In returning to direct Afterlife, a fourth franchise installment following two mostly thrilling sequels to his Lewis Carroll-inspired “Resident Evil” adaptation (both of which he still had a hand in writing and producing), the commercially controversial Paul W.S. Anderson displayed a love for the characters and stories he’d injected in to the source video game’s lore. For those of us predisposed to liking the director’s work and particularly the stylized escapades of Milla Jovovich’s Alice & co., Afterlife is a revelation in action filmmaking – a redefinition of its series and a soaring high for Anderson that does new 3D the way it’s meant to be seen. The speedy leap back to the Umbrella-controlled world after a pitstop in spectacle-infused Alexandre Dumas territory with The Three Musketeers makes for the briefest gap between Evil outings yet, and perhaps that is to blame for why Retribution feels like a painfully undercooked betrayal.
Anderson, alongside wife Jovovich, stated over one year ago he wanted to make a film for the fans. Well, if you account for the long-awaited and entirely useless implementation of game characters Leon Kennedy (Johann Urb) and Ada Wong (Bingbing Li), or perhaps the confounding reintroductions of previous (dead) characters, one may suppose Anderson has fit his bill. As a storied devotee and stalwart defender of the Resident Evil films, however, this reviewer finds himself surprised and sorrowful in the lack of hesitation required to announce that Retribution is a detrimental cheapening of its brand – a film not for the fans at all, but for the necessity of following up on a towering cliffhanger despite its brazen disinterest in that very loose end.
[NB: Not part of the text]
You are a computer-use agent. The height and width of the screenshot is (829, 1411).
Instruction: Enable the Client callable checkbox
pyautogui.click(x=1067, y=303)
When Afterlife left us, Alice and her group of survivors and rescued prisoners had been set upon by an apparently insurmountable force of Umbrella vessels, revealing the state of the sinister corporation’s now presumably leader-less reach and spelling certain doom for our heroes. Retribution does indeed pick up from this point, but just as Extinction failed to address several Apocalypse characters’ absences, it offers little concern for the fates of K-Mart or the Redfield siblings. Furthermore, it never bothers to explain, imply or even skirt around a sudden resurrection of Afterlife‘s clearly disposed-of villain nor the events that brought Luther West (Boris Kodjoe) from his vantage point in the distant drain pipe to his new position as member of an incidentally all-male resistance force.
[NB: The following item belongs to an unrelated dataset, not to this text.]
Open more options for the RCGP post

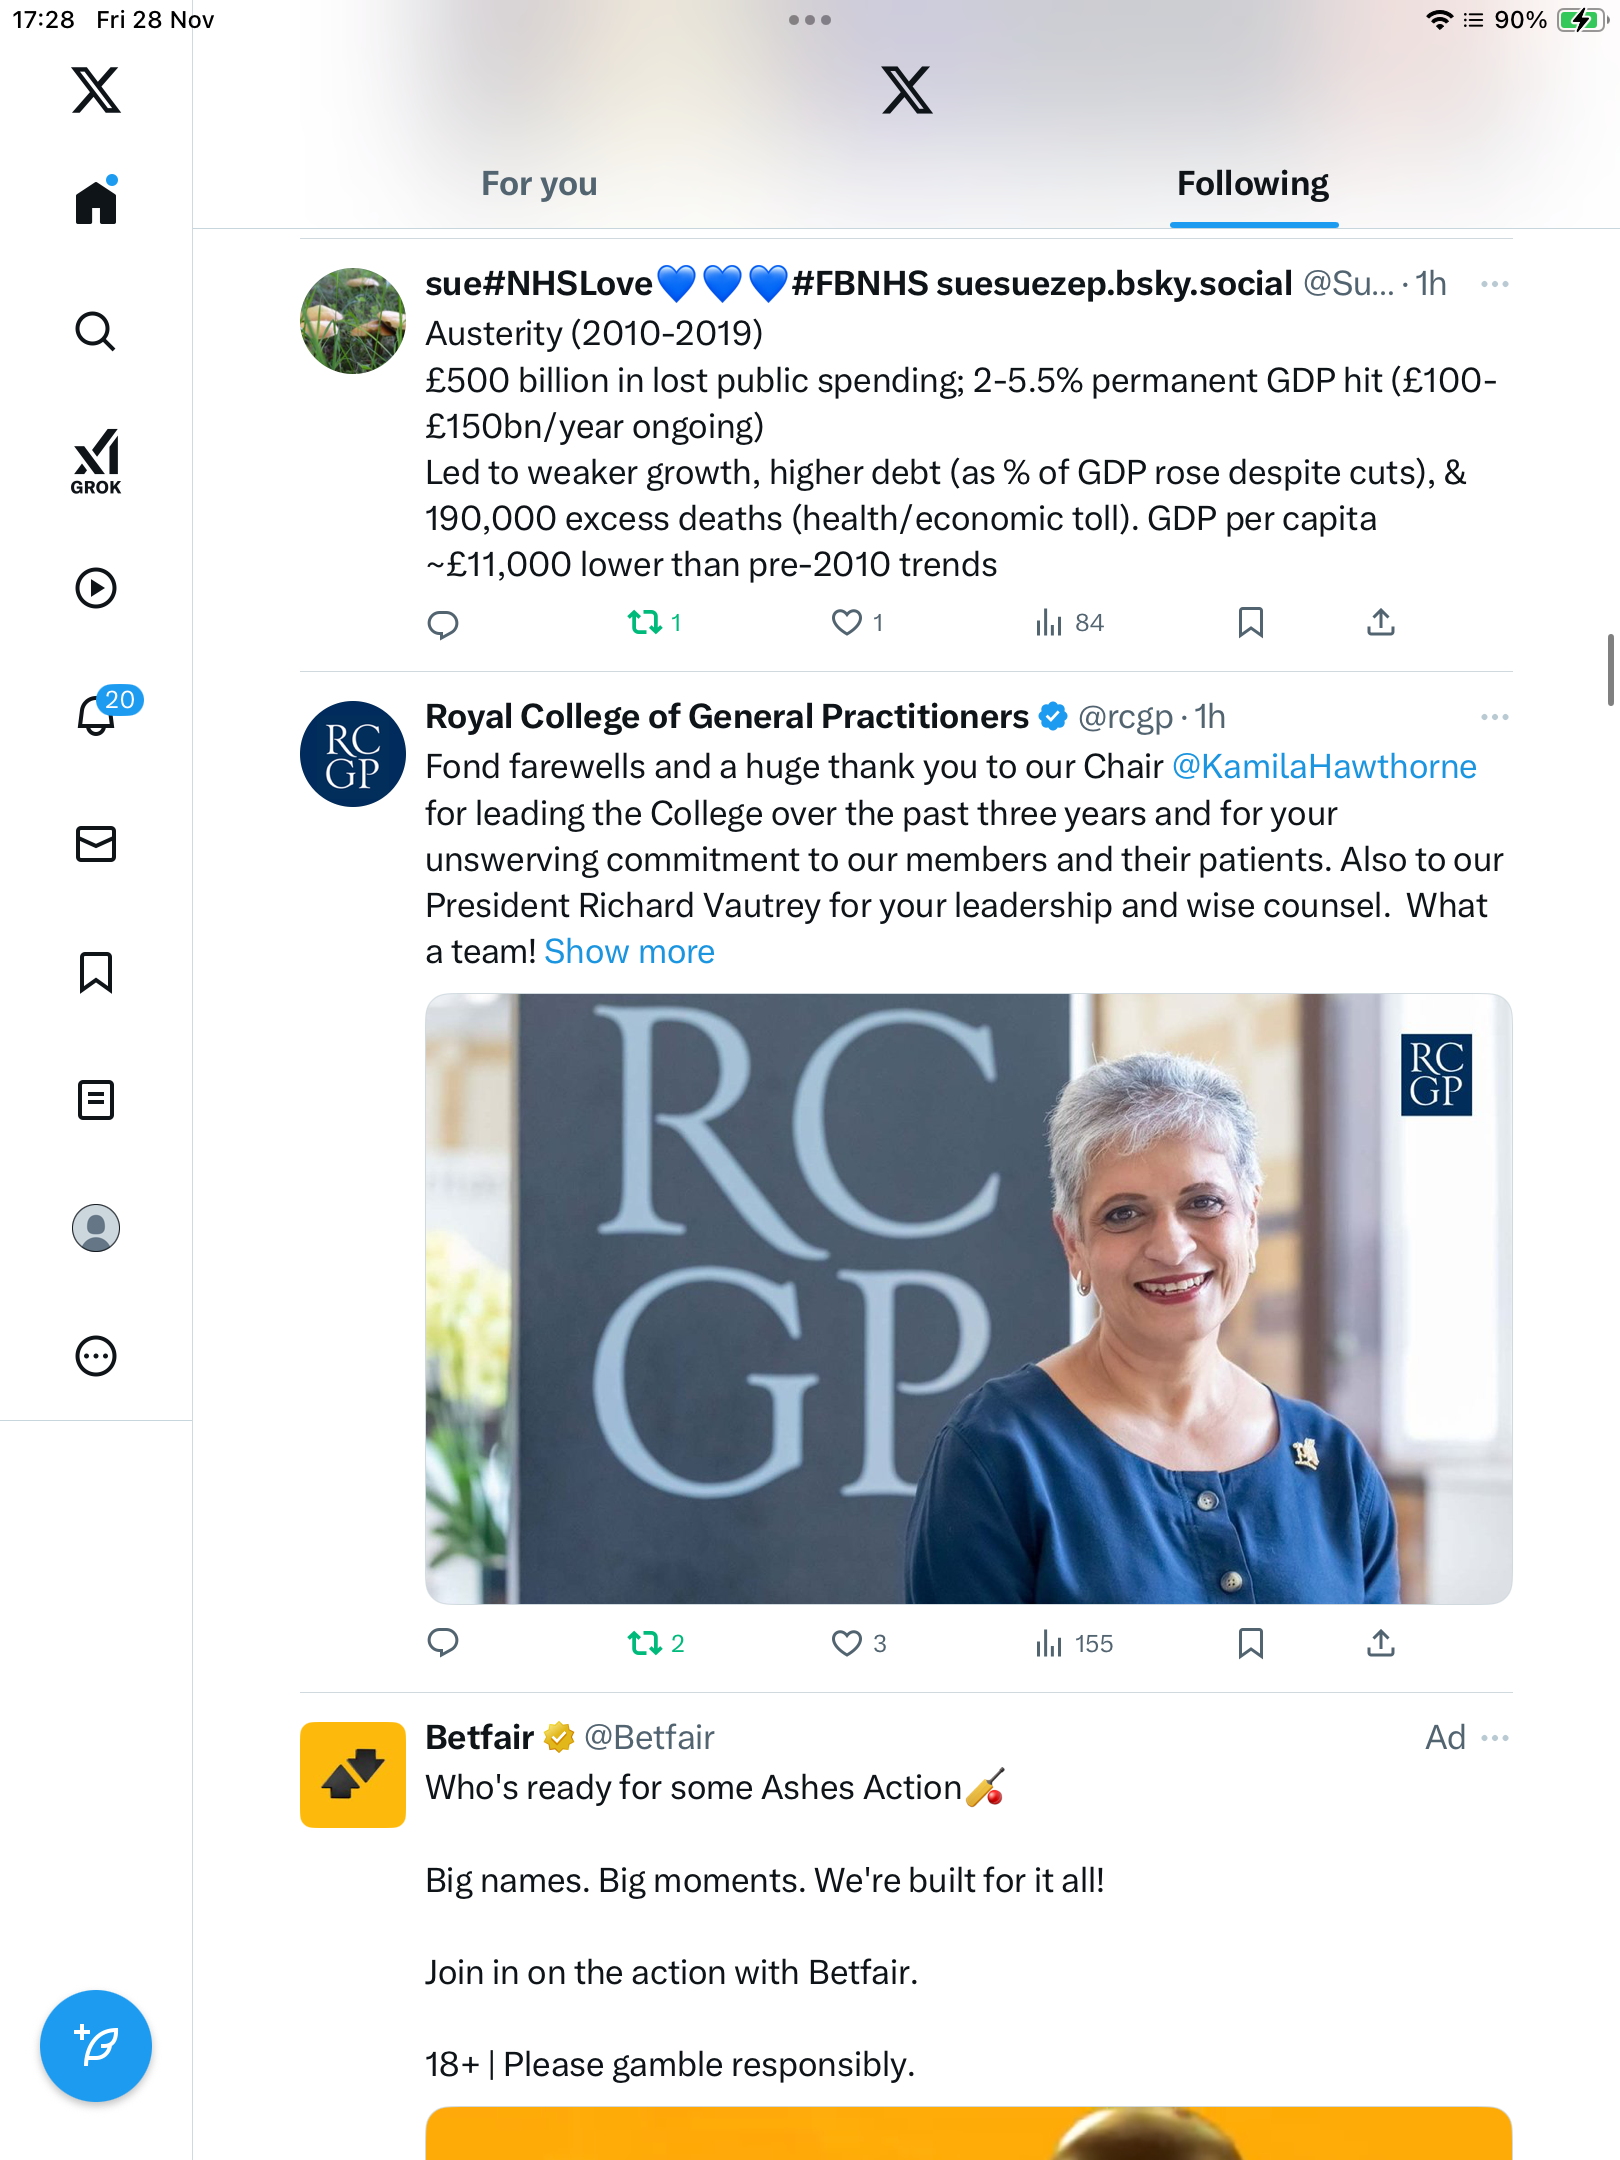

The Resident Evil film banner has always represented style over story (which is not to say the story cannot be intriguing despite its often stilted presentation), and its shamelessly overt style justifies this and then some. Afterlife does it best, casting off many of its predecessors’ mounting plot developments in one gorgeously orchestrated opening sequence of Peter Chung-ian infiltration so it may then focus on going nuts with exponentially astounding compositions, etcetera. As just one aspect of its befuddlement, Retribution opts to reintroduce these deliberately shed angles and embellish them without so much as a coherent line of exposition, causing much confusion and leaving style in the dust. Anderson appears to disappointingly go through the motions for the duration, only demonstrating expected flair when mimicking prior triumphs such as the crowning shower-room battle with the Axe-Man, here sized down to shot-for-shot highlights and reset in a callback of the marginally iconic rain-drenched Tokyo set.
Retribution is not without its minor positives, which include whip-tight fight choreography, Anderson’s signature action punctuations here allowed to live in the wideshot and the series’ ever-fashionable costume work. These positives are, of course, shrouded by ineffectively paced sequencing, abysmal supporting performances and often bafflingly uninspired cinematography that moves in the exact opposite direction from Afterlife‘s extra-dimensionally diorama-esque 3D. Even the returning tomandandy’s score is downright offensive to the ears as it attempts to strike completely deviant tones from the established vigor of the pair’s preexisting work and even goes as far as to neuter that work with spare remixes in attempt to evoke oh-so visceral memories of fawning over Afterlife‘s excellence.
Paul W.S. Anderson, why for ever hath thou forsaken us at what had been the top of thy game? And why do you adore that cliffhanger shot you conjured in Afterlife so much that you have copied it in both your Three Musketeers and – to a somewhat lesser extent – this, particularly if you make no effort to cash in on it? This reviewer will never so much as murmur a less than gushingly enthusiastic syllable about your work on the fourth Evil picture, so it is with pain that this fifth must be found in such a wounded state. Do not drag Alice further through the mud by letting Retribution become the new series standard. Let it be your careless misstep before you take us by storm again – your Friday the 13th: A New Beginning, if you will. We beg of you.